Keeping on top of China’s ever-changing, overly complicated and often contradictory regulatory environment is a continuing challenge for foreign investors.
The drama took a turn for the better in March when the Ministry of Commerce (MofCom) delegated the approval of foreign direct investment (FDI) transactions to its local counterparts at the provincial, municipal and local levels. This surely bodes well for anyone looking to invest in the only economy likely to see substantial growth during the next 18 months.
The motivation behind this move – detailed in Circular 7 – is clear. Since the onset of the global financial crisis, FDI inflows to China have dropped dramatically – 21% year-on-year for the first four months of 2009 alone.
Domestic banks are lending more to pick up the slack, but mostly to large state-owned enterprises (SOEs), not the smaller private companies that are the principal growth drivers for China’s economy. By delegating the power of decision to local MofCom offices, Beijing hopes to streamline the FDI approval process.
Foreign investors have been looking for ways around China’s "M&A Rules" since they were released in September 2006. By requiring that all FDI transactions be centrally approved, regulators aimed to slow the torrent of speculative money entering China, stem the exodus of Chinese assets into the hands of foreign investors, and clamp down on locals who were dodging tax by moving ownership of their businesses offshore. The net effect was a roadblock for Chinese firms (and their investors) that were seeking an exit on a foreign exchange, and a suffocating bottleneck for those trying to get deals done in China.
Fast-forward to the present and Beijing is more concerned about unemployment-fueled unrest than speculative investments, which evaporated nearly overnight. Clearly something needed to be done to reinvigorate the flow of foreign capital into China. Delegating approval away from the bottleneck surely seems like a good place to start.
But the real benefit isn’t simply the redistribution of workload to a larger pool of bureaucrats – it’s the delegation of decision-making to gatekeepers who have a different agenda.
Bureaucrats in Beijing prioritize China’s macroeconomic needs and Communist ideology when making decisions. Hence their concerns about hot money and hyper growth rates, and their indignation at the flight of Chinese assets and the rise of foreign investors. For local bureaucrats, however, their upward mobility in the hierarchy often depends on the economic progress of their constituency: Attracting FDI not only boosts the economy but is often a badge of merit. Consequently, local MofCom is likely to be a gate opener rather than a gatekeeper.

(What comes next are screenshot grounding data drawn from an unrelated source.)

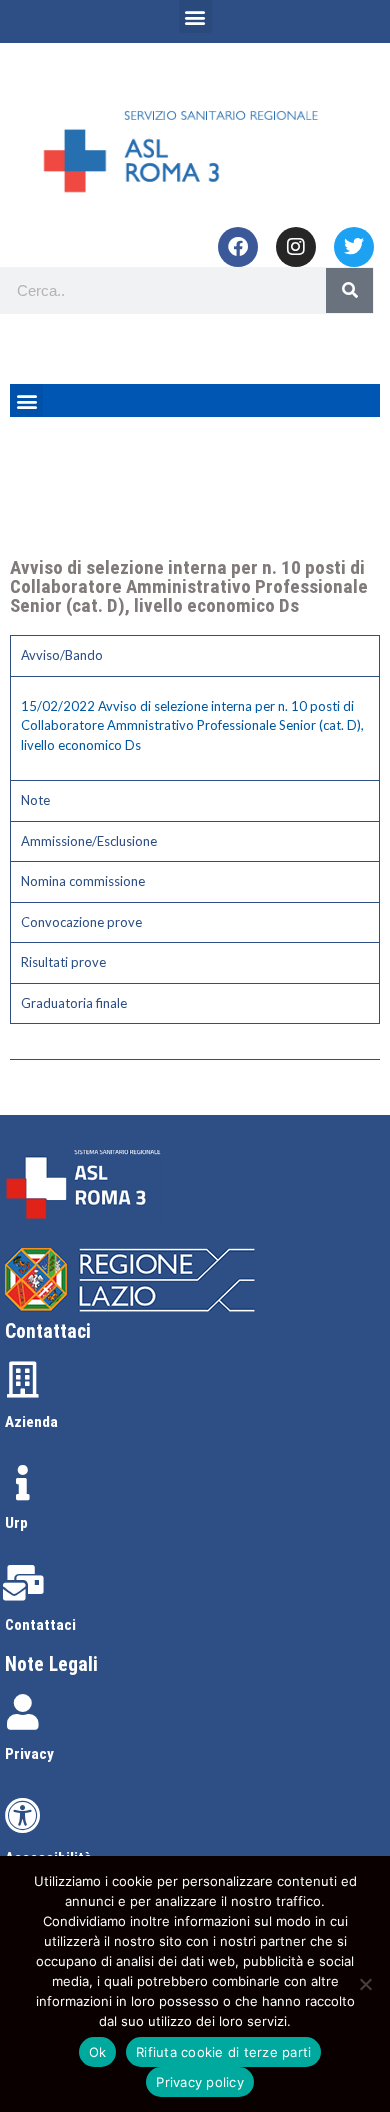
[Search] (349, 290)
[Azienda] (23, 1380)
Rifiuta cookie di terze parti (223, 2052)
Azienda (31, 1422)
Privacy (29, 1754)
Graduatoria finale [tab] (74, 1003)
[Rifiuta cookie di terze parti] (365, 1984)
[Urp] (23, 1483)
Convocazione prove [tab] (81, 922)
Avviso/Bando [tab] (62, 655)
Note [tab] (35, 800)
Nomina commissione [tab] (83, 881)
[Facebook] (238, 247)
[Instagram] (296, 247)
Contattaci (40, 1625)
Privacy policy (200, 2082)
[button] (195, 16)
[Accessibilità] (23, 1816)
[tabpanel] (195, 728)
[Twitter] (354, 247)
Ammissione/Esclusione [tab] (89, 841)
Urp (16, 1523)
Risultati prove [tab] (63, 962)
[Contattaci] (23, 1583)
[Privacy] (23, 1712)
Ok (98, 2052)
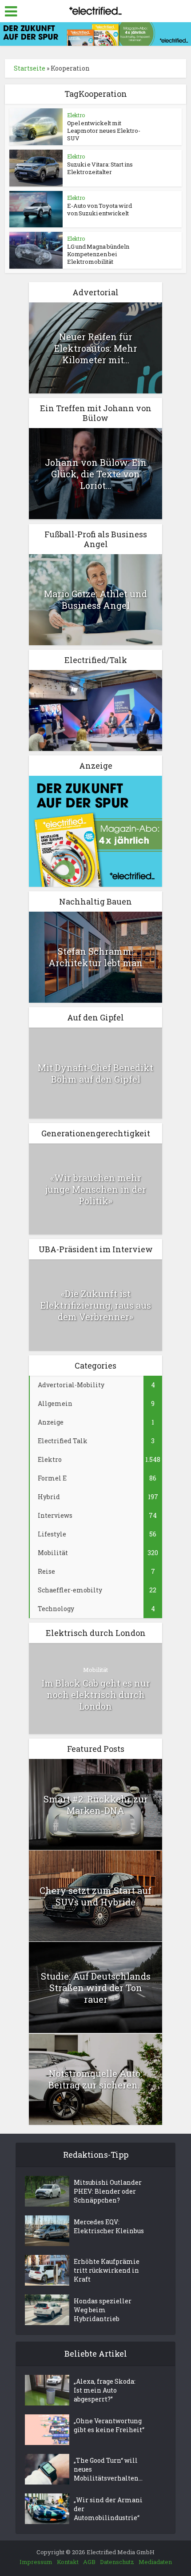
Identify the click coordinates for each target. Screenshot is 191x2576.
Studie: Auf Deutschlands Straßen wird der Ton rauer (96, 1987)
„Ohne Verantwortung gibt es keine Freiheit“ (109, 2425)
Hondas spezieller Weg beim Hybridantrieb (102, 2310)
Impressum (36, 2562)
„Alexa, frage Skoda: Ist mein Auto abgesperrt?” (104, 2390)
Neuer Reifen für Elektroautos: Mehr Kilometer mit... (95, 348)
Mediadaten (155, 2562)
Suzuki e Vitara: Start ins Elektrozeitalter (100, 168)
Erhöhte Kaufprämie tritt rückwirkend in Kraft (106, 2270)
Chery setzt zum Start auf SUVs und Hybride (95, 1896)
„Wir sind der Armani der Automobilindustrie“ (108, 2509)
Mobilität (95, 1670)
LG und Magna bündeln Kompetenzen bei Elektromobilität (98, 254)
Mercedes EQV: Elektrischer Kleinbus (109, 2226)
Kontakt (68, 2562)
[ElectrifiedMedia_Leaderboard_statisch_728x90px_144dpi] (95, 33)
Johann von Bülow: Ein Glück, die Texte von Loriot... (96, 473)
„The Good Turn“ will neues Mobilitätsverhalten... (108, 2469)
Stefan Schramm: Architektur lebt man (95, 956)
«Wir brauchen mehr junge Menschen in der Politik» (95, 1189)
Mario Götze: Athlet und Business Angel (95, 599)
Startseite (29, 68)
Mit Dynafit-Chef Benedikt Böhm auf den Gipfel (95, 1073)
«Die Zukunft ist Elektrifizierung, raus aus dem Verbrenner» (95, 1305)
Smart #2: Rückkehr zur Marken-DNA (96, 1804)
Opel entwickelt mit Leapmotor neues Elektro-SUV (103, 130)
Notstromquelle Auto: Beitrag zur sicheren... (95, 2079)
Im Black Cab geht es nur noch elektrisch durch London (95, 1694)
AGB (89, 2562)
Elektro (76, 115)
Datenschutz (117, 2562)
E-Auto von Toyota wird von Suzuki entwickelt (99, 209)
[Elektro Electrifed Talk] (95, 710)
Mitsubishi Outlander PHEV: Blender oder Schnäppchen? (108, 2191)
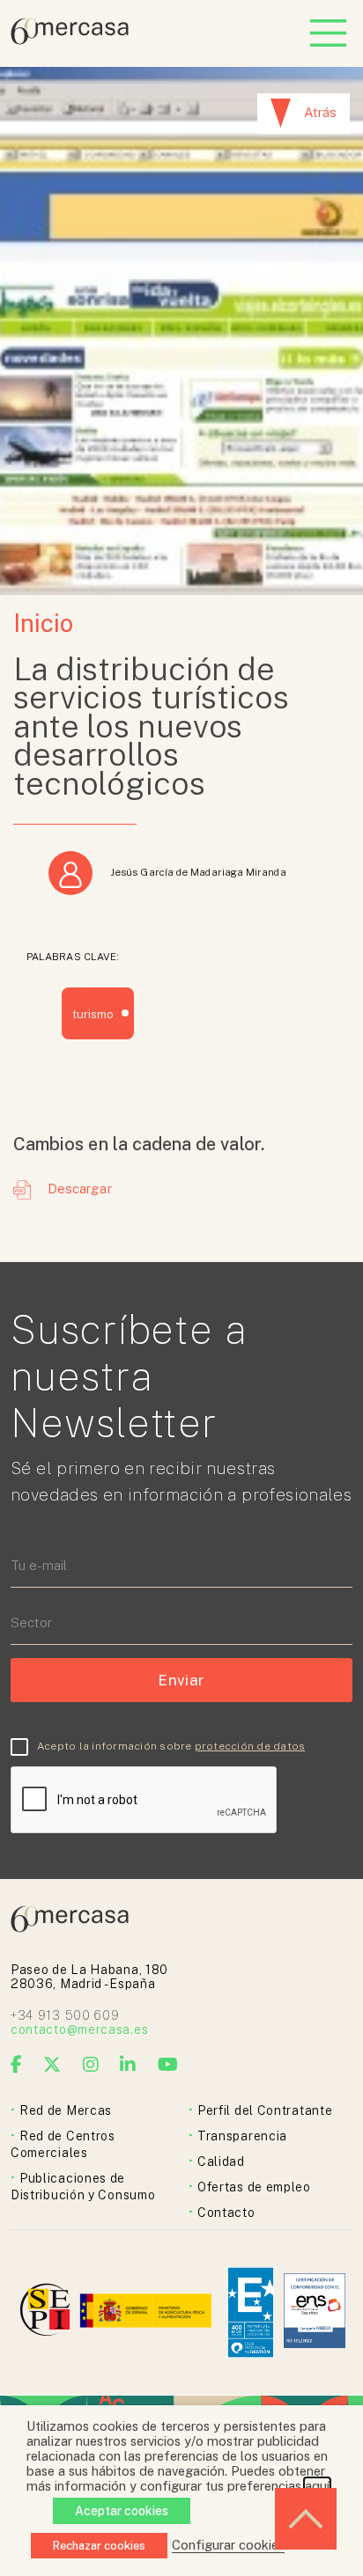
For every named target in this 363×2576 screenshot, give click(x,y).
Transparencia (242, 2136)
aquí (317, 2485)
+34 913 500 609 (65, 2015)
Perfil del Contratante (264, 2110)
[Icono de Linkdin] (128, 2064)
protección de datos (250, 1746)
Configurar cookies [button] (228, 2544)
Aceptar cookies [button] (121, 2511)
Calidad (221, 2161)
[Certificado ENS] (314, 2312)
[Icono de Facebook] (17, 2064)
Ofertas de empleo (254, 2187)
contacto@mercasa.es (79, 2029)
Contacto (226, 2212)
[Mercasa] (70, 40)
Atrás (320, 112)
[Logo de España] (148, 2312)
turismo (93, 1014)
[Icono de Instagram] (91, 2064)
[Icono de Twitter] (52, 2064)
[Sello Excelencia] (251, 2312)
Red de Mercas (65, 2110)
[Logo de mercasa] (48, 2312)
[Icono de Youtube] (168, 2064)
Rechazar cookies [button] (99, 2545)
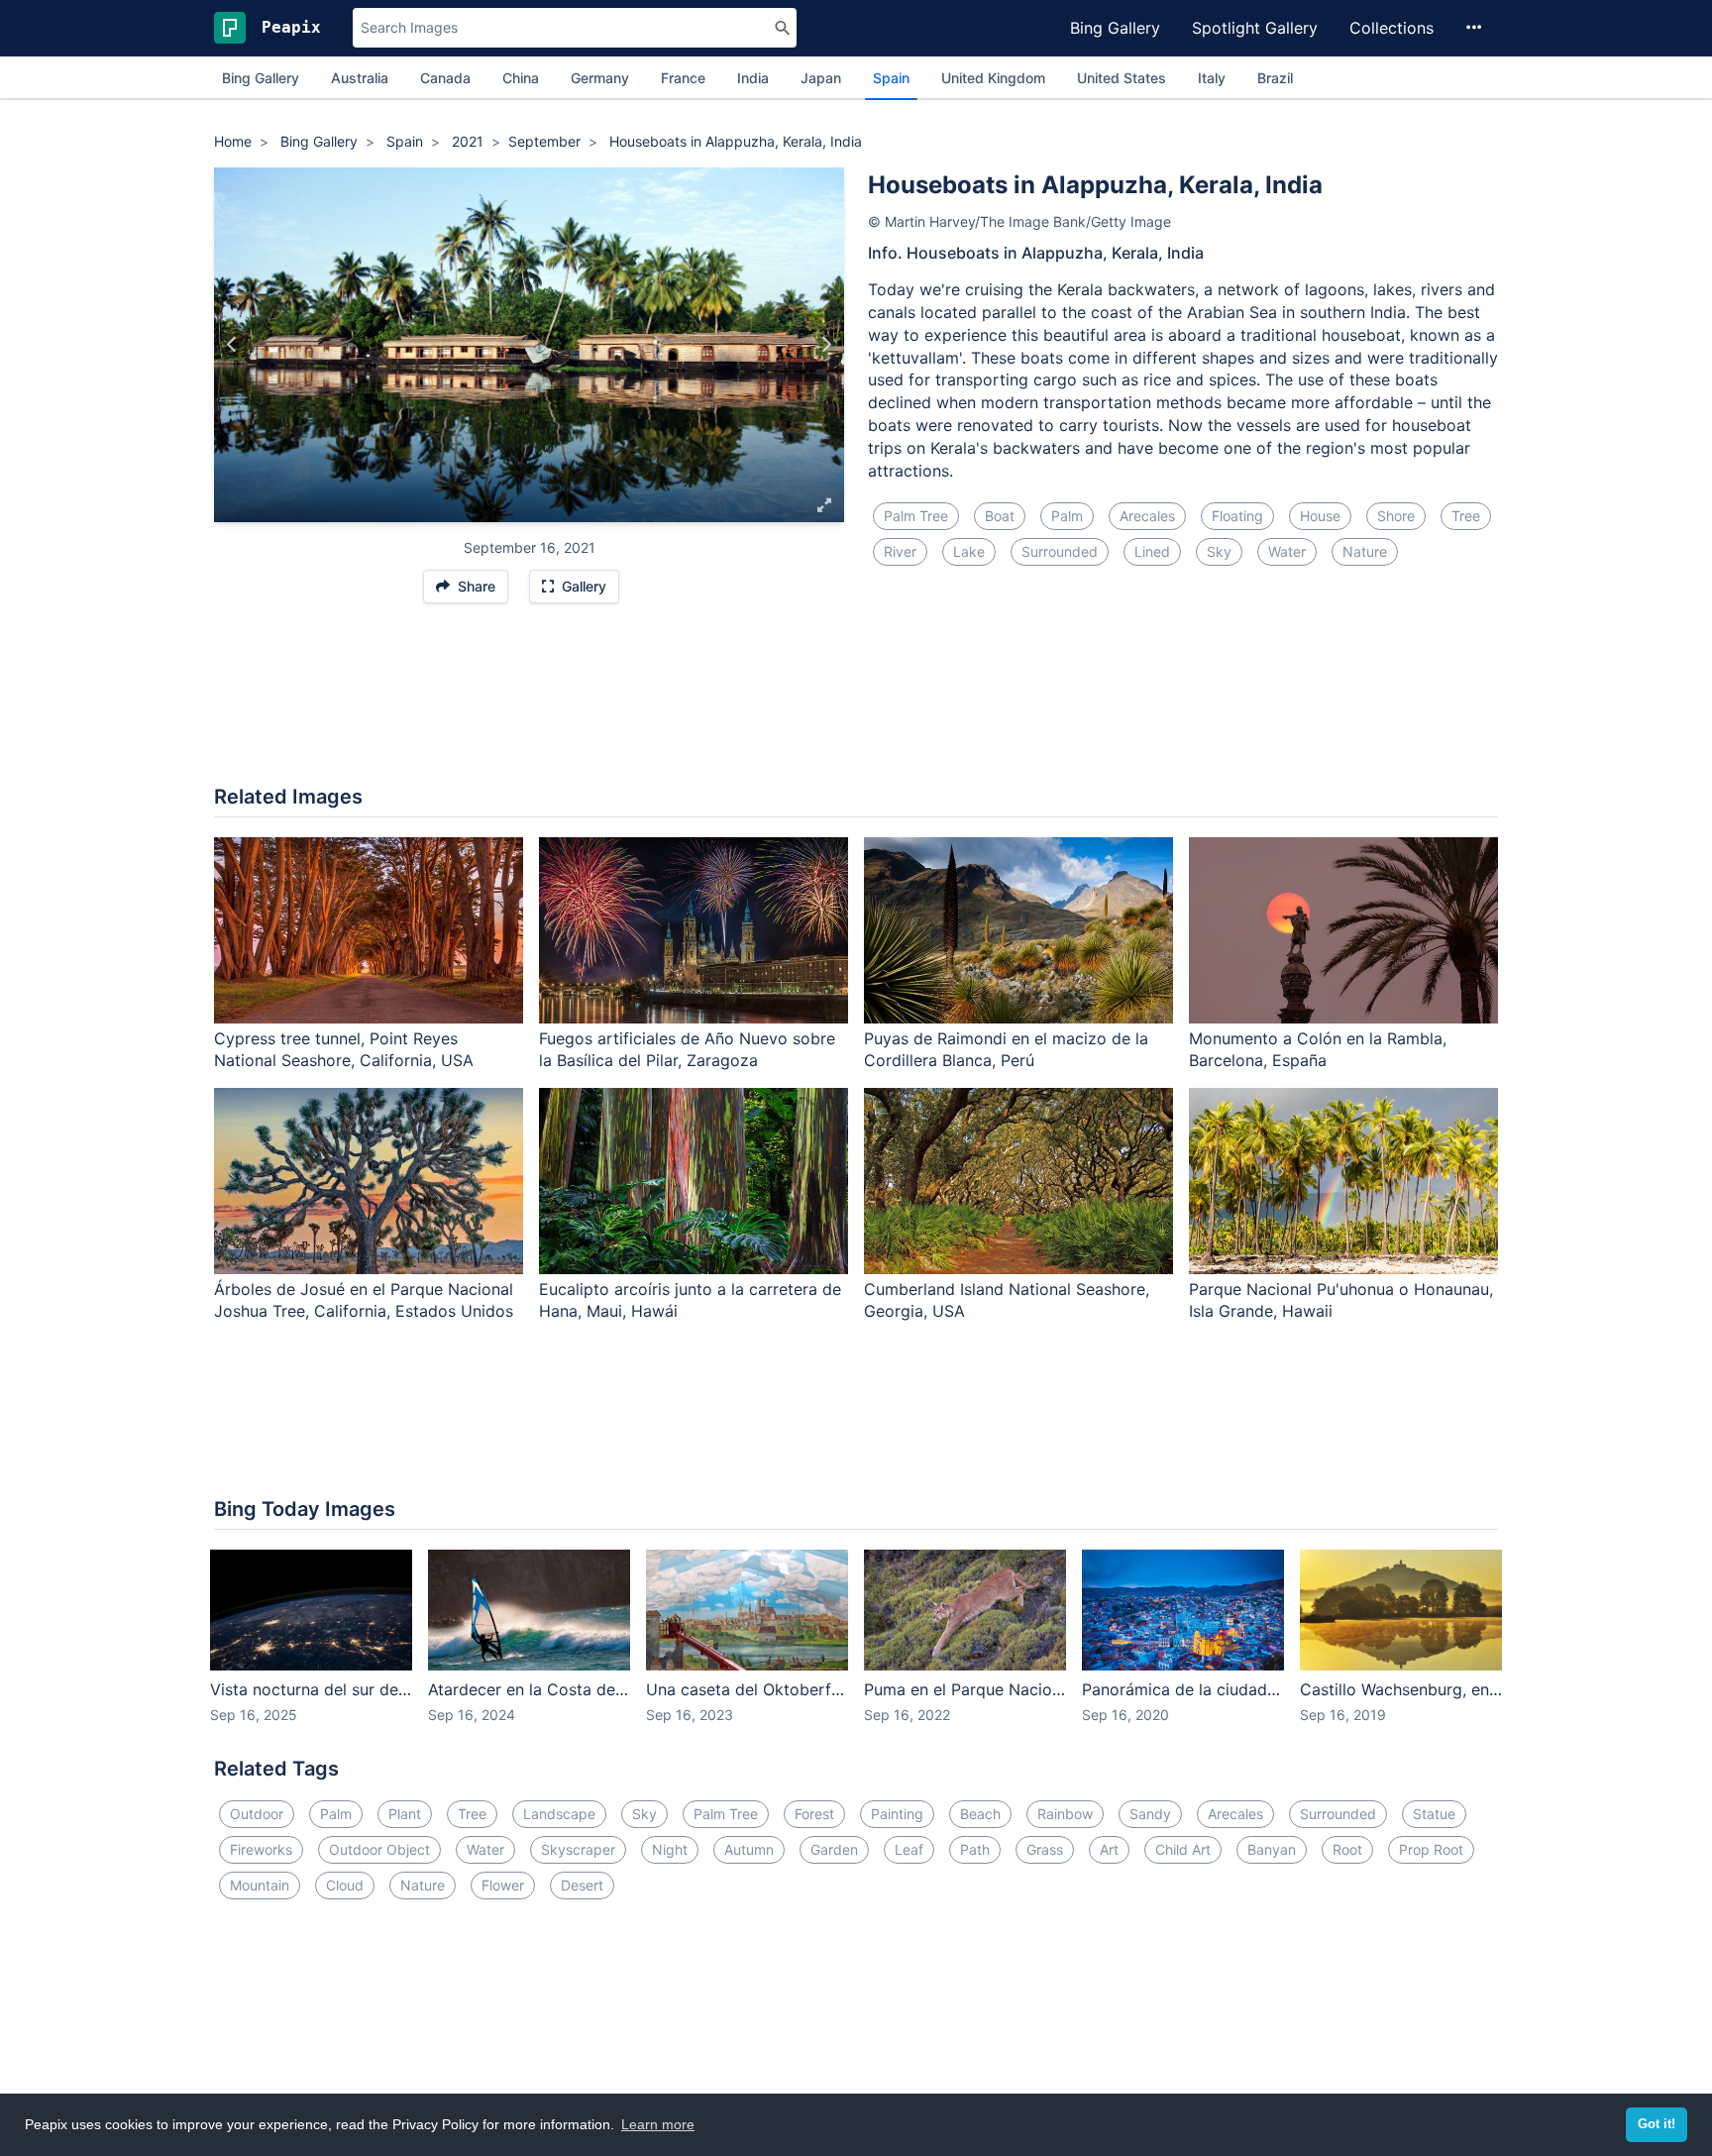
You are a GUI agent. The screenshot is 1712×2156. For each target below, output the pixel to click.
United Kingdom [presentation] (993, 77)
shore (1396, 515)
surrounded (1059, 551)
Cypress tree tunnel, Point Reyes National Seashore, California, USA (344, 1049)
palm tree (916, 515)
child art (1183, 1849)
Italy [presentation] (1212, 77)
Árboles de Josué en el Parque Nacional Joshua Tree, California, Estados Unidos (363, 1300)
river (900, 551)
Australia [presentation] (359, 77)
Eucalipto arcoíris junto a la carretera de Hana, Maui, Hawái (690, 1300)
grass (1044, 1849)
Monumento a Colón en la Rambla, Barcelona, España (1317, 1049)
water (1287, 551)
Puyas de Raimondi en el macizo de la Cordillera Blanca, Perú (1006, 1049)
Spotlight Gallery (1255, 28)
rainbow (1065, 1813)
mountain (259, 1885)
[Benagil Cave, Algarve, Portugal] (825, 345)
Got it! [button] (1656, 2124)
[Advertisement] (856, 704)
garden (834, 1849)
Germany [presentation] (600, 77)
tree (1465, 515)
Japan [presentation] (821, 77)
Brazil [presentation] (1275, 77)
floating (1237, 515)
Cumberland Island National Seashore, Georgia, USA (1006, 1300)
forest (814, 1813)
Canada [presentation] (445, 77)
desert (582, 1885)
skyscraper (578, 1849)
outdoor (256, 1813)
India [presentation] (753, 77)
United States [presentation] (1121, 77)
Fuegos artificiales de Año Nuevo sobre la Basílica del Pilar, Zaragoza (687, 1049)
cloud (345, 1885)
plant (404, 1813)
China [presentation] (520, 77)
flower (503, 1885)
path (975, 1849)
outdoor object (379, 1849)
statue (1434, 1813)
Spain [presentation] (891, 77)
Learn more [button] (658, 2124)
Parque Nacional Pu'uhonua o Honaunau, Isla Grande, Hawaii (1341, 1300)
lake (969, 551)
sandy (1150, 1813)
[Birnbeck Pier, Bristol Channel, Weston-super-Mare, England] (232, 345)
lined (1152, 551)
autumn (749, 1849)
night (670, 1849)
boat (1000, 515)
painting (897, 1813)
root (1347, 1849)
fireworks (261, 1849)
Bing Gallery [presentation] (260, 77)
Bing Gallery (1115, 28)
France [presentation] (683, 77)
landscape (559, 1813)
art (1109, 1849)
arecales (1147, 515)
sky (1219, 551)
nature (1364, 551)
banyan (1271, 1849)
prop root (1431, 1849)
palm (1067, 515)
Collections (1391, 28)
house (1320, 515)
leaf (909, 1849)
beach (980, 1813)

This is especially true for investments in companies that must first be moved offshore in preparation for an exit on a foreign exchange.
Additional M&A regulations issued in 2007 required approval from central MofCom to set up an offshore structure. However, this approval was rarely granted, forcing investors to come up with circuitous and often prohibitively complicated methods for moving the ownership out of China. Requests to set up offshore structures will most certainly receive a warmer response when submitted to local MofCom officials.
Not so fast
But this doesn’t mean foreign investors can freely list Chinese firms on NASDAQ. Circular 7 deputes decision power only for deals involving industries that are "permitted" or "encouraged." Although the language is characteristically vague, it means that sensitive industries (natural resources, defense, and so on), are still well-guarded by central MofCom. Local officials may revel in the freedom to attract FDI to their backyard, but they know not to cross the line.
Circular 7 will undoubtedly make life much easier for those of us that make a living by investing foreign capital into Chinese companies. Ironically, there are a lot fewer of us who are active enough these days to even notice a difference.
Nonetheless, with the global markets beginning to show signs of life, and China’s economy leading the pack, foreign investors will likely be returning in droves before the year is up. And that’s precisely when we should expect Beijing to sew yet another patch to the regulatory tapestry.